Read through the data, and wherever a line holds the word "screenshot", write that line out.

(DATA FOR THIS EXERCISE)

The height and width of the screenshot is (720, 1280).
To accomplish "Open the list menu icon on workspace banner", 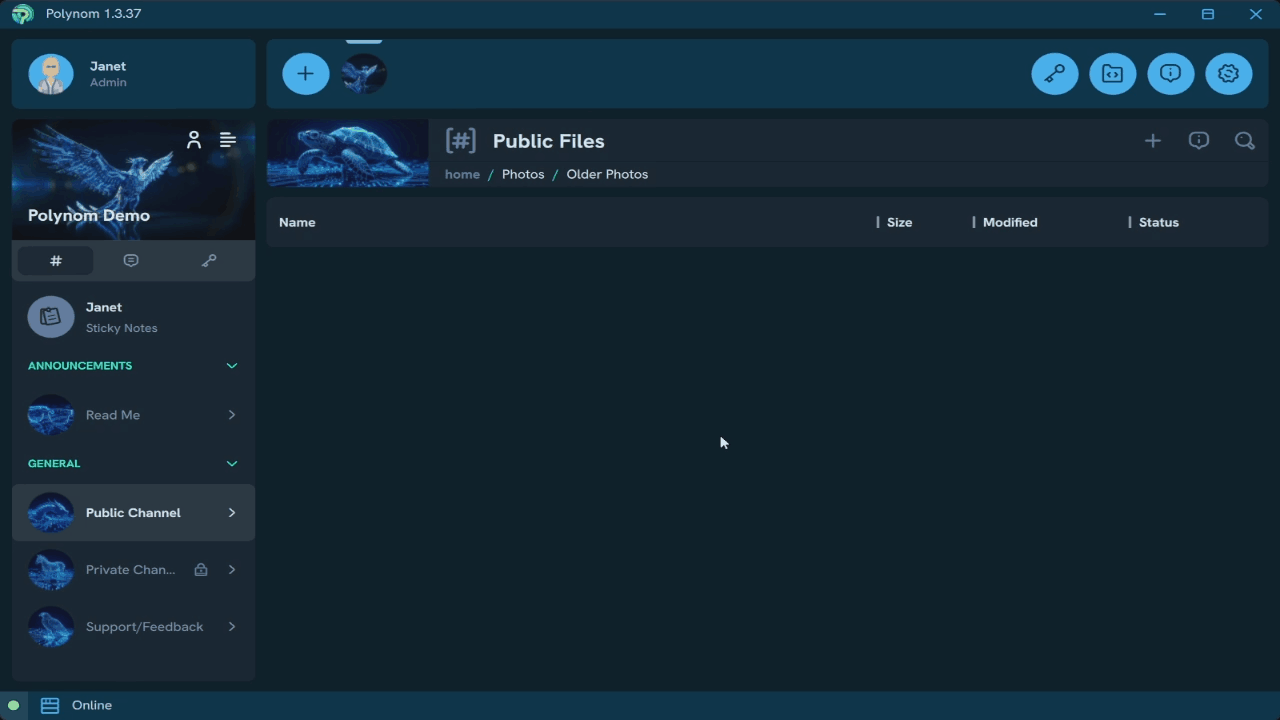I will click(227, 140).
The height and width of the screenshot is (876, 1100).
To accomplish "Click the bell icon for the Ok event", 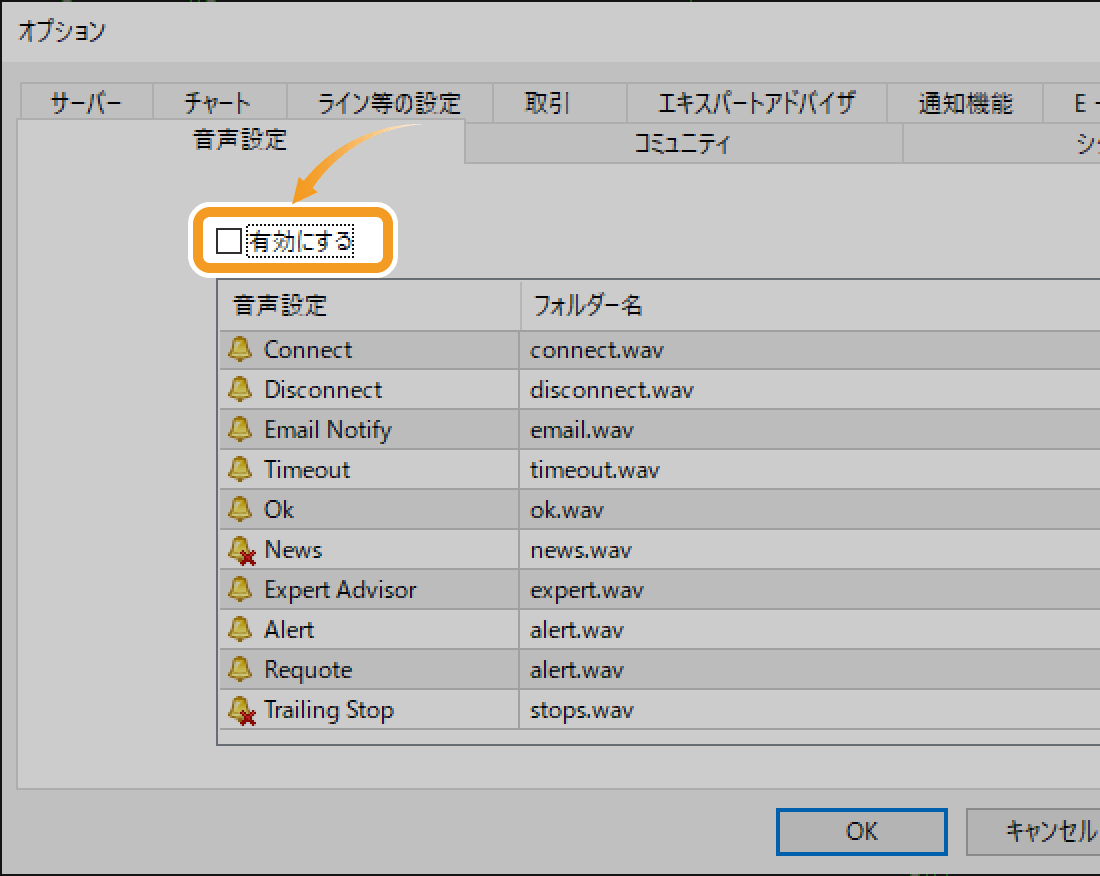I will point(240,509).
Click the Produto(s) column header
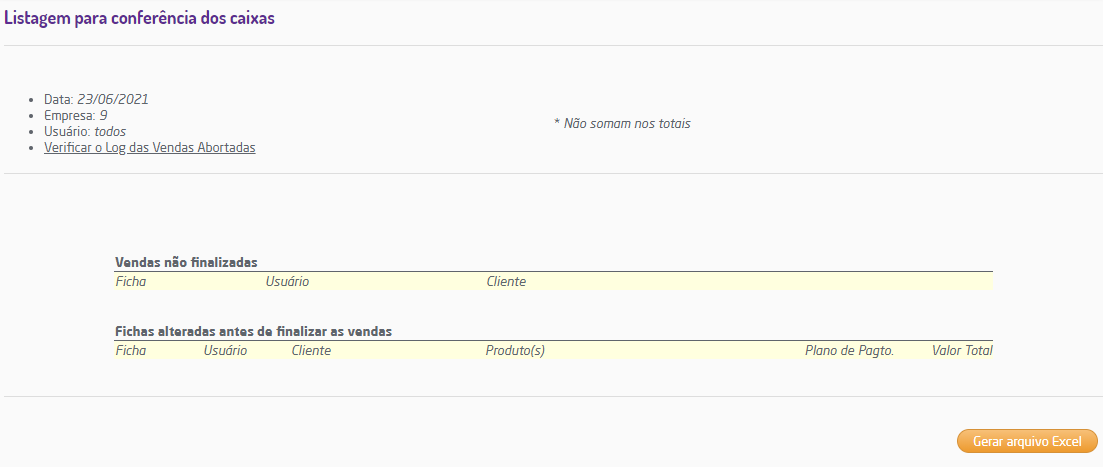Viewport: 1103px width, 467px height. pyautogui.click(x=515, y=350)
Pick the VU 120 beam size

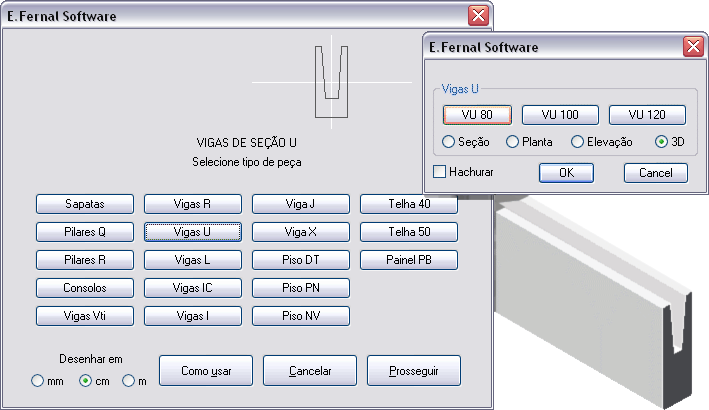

(End DATA FOR THIS EXERCISE)

EXERCISE OUTPUT:
The height and width of the screenshot is (720, 1280).
The height and width of the screenshot is (876, 1100).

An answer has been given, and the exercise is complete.